[AVAILABLE DATA Boundary: Start]

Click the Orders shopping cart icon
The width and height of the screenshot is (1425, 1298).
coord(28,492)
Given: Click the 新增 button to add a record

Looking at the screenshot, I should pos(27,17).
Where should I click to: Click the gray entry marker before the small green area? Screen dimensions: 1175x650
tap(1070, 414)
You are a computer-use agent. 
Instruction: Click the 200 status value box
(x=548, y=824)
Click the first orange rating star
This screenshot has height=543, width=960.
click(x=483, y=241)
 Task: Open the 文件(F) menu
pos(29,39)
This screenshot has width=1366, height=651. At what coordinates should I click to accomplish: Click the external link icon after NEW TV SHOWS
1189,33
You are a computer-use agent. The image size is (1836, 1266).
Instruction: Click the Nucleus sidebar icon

[AVAILABLE DATA Boundary: End]

# DIRECTIONS:
Repeat the material above in full so that each line matches the original exactly.

# EXERCISE RESPONSE:
Click the Orders shopping cart icon
The width and height of the screenshot is (1425, 1298).
coord(28,492)
Given: Click the 新增 button to add a record

Looking at the screenshot, I should pos(27,17).
Where should I click to: Click the gray entry marker before the small green area? Screen dimensions: 1175x650
tap(1070, 414)
You are a computer-use agent. 
Instruction: Click the 200 status value box
(x=548, y=824)
Click the first orange rating star
This screenshot has height=543, width=960.
click(x=483, y=241)
 Task: Open the 文件(F) menu
pos(29,39)
This screenshot has width=1366, height=651. At what coordinates should I click to accomplish: Click the external link icon after NEW TV SHOWS
1189,33
You are a computer-use agent. The image size is (1836, 1266).
Instruction: Click the Nucleus sidebar icon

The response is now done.